Martin J. set out the framework applicable to a payor's application for a retroactive decrease in child support based on a material change in circumstances, specifically where a payor had experienced a material drop in income that affected their ability to make payments as they came due. A payor seeking a retroactive decrease in child support must first show a past change in circumstances, as required under s. 17(4) of the Divorce Act. To meet the threshold based on a material change in income, the payor must demonstrate that the decrease in income was significant. had some degree of continuity. and it was real and not one of choice. The Court must have reliable, accurate, and complete information regarding the material decrease in income to find that the payor met the threshold:

[59] Like any applicant seeking a retroactive variation under s. 17 of the Divorce Act, a payor seeking a downward retroactive change must first show a past change in circumstances, as required under s. 17(4). Section 14 of the Guidelines lists situations constituting a change in circumstances for the purpose of s. 17(4) of the Divorce Act, including the coming into force of the Guidelines (s. 14(c)). A change in circumstances could also include a change that, if known at the time, would probably have resulted in different terms, such as a drop in income (Guidelines, s. 14(a); Willick v. Willick, 1994 CanLII 28 (SCC), [1994] 3 S.C.R. 670, at p. 688; Gray, at para. 39).

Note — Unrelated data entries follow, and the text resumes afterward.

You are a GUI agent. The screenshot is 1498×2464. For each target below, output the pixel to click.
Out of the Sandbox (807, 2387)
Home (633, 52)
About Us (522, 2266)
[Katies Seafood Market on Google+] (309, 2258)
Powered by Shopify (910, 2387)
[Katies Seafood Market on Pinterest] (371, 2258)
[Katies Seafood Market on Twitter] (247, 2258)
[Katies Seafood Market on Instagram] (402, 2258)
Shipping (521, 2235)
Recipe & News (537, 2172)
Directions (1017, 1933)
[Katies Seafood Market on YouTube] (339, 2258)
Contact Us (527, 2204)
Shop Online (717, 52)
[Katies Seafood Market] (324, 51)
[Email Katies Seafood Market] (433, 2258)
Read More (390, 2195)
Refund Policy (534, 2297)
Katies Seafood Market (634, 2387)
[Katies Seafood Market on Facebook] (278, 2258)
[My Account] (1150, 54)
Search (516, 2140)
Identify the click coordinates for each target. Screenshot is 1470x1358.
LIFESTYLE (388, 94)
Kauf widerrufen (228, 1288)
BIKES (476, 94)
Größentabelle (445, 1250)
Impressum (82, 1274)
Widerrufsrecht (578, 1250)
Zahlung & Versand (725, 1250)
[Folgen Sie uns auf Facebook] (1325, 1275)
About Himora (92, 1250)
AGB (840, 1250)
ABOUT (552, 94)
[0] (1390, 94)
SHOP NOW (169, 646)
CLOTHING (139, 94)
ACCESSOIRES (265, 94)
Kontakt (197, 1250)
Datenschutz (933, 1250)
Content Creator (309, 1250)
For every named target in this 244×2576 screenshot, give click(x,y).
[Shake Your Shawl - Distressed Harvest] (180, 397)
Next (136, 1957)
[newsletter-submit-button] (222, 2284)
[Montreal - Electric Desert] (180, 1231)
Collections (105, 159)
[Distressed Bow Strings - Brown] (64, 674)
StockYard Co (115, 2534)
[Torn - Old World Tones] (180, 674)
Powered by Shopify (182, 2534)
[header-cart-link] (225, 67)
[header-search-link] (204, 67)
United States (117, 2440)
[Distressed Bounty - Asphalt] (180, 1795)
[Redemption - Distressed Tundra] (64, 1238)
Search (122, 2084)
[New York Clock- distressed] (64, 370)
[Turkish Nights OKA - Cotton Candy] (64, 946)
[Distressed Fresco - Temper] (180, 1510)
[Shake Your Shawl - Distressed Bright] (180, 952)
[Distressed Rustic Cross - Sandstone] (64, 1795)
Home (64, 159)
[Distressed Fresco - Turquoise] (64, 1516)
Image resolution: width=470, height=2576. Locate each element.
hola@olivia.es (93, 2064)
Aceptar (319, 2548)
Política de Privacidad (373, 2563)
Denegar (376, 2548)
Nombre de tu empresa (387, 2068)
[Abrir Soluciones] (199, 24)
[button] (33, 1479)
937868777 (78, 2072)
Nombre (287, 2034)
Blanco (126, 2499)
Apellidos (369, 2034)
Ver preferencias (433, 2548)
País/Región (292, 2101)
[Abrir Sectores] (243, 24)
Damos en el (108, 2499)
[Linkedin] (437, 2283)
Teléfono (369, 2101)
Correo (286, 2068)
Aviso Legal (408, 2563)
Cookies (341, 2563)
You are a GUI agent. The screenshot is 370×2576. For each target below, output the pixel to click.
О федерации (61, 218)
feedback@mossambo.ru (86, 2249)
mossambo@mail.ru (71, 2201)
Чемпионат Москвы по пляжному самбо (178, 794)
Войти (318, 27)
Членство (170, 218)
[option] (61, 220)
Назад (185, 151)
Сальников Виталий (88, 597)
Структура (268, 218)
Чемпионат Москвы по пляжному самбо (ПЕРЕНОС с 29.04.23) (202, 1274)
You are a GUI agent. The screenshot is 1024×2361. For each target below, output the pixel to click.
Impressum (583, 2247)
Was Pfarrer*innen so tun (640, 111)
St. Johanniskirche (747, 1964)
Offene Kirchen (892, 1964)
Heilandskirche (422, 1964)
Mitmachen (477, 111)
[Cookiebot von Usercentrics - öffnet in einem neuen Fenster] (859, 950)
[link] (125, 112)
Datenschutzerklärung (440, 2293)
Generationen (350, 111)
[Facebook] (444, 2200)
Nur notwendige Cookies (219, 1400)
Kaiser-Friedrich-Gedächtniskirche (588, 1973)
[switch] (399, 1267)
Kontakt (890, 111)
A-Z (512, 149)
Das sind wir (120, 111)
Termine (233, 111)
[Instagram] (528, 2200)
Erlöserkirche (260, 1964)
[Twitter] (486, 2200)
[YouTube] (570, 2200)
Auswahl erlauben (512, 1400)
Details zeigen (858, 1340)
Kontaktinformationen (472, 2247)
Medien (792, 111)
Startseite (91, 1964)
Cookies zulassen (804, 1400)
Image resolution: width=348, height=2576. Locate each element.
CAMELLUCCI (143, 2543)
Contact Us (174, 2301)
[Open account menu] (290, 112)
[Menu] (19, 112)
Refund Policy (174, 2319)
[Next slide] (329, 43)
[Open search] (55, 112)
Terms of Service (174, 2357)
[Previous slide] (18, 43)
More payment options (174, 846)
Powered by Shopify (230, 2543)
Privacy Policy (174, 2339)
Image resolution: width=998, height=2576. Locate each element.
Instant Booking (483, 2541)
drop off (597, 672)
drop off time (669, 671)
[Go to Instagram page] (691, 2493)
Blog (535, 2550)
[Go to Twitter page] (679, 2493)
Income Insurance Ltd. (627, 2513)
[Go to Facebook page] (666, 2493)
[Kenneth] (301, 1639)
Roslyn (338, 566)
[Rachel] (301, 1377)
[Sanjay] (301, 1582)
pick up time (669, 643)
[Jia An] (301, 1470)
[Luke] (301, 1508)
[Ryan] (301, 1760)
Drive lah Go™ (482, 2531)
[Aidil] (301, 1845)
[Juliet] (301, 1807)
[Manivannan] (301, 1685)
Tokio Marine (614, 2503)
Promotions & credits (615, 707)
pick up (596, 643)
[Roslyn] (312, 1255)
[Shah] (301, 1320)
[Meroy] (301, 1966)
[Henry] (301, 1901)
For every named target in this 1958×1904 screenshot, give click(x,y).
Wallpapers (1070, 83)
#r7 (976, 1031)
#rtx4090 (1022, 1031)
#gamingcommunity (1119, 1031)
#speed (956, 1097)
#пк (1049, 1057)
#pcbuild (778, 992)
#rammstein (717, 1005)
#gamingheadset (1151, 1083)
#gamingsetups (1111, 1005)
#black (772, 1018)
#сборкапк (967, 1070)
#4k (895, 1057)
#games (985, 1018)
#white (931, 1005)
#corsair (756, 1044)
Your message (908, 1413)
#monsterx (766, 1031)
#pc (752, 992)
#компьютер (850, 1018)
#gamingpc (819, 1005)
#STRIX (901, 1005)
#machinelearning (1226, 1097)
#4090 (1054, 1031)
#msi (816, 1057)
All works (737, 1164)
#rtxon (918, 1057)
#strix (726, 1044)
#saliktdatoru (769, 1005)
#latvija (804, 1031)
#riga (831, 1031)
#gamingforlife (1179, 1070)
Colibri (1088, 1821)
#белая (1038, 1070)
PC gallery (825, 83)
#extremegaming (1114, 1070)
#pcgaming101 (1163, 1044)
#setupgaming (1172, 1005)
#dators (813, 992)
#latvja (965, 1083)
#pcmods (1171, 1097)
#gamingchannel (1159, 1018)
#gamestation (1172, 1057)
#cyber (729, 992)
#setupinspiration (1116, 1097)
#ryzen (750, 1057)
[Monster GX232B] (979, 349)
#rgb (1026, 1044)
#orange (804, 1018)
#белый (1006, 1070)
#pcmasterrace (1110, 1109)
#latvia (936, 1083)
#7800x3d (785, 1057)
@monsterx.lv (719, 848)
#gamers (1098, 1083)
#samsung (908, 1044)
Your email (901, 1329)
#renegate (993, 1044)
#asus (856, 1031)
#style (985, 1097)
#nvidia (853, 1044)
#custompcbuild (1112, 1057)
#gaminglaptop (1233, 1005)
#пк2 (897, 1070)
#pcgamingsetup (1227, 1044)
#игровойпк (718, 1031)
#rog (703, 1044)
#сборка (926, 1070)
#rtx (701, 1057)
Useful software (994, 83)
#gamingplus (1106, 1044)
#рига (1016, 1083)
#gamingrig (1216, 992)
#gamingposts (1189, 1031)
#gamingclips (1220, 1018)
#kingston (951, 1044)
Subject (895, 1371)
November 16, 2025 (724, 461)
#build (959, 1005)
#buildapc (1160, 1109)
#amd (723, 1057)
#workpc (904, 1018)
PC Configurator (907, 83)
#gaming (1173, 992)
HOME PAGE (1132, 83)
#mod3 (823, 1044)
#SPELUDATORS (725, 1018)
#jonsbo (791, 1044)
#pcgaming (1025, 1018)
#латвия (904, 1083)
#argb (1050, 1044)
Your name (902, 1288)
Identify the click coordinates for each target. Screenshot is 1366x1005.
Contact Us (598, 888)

[60] The onus is on the party seeking a retroactive decrease to show a change in circumstances (Punzo v. Punzo, 2016 ONCA 957, 90 R.F.L. (7th) 304, at para. 26; Templeton, at para. 33). In some cases that may be relatively straightforward: for example, establishing that the children are no longer legally entitled to support because they are no longer children of the marriage.

[61] Most commonly, the retroactive variation claim will be based on a material change in income. To meet the threshold, a decrease in income must be significant and have some degree of continuity, and it must be real and not one of choice (Willick, at pp. 687-88; Earle v. Earle, 1999 CanLII 6914 (B.C.S.C.), at para. 27; MacCarthy v. MacCarthy, 2015 BCCA 496, 380 B.C.A.C. 102, at para. 58, citing Earle; L.M.P. v. L.S., 2011 SCC 64, [2011] 3 S.C.R. 775, at para. 33; Gray, at para. 39; Brown v.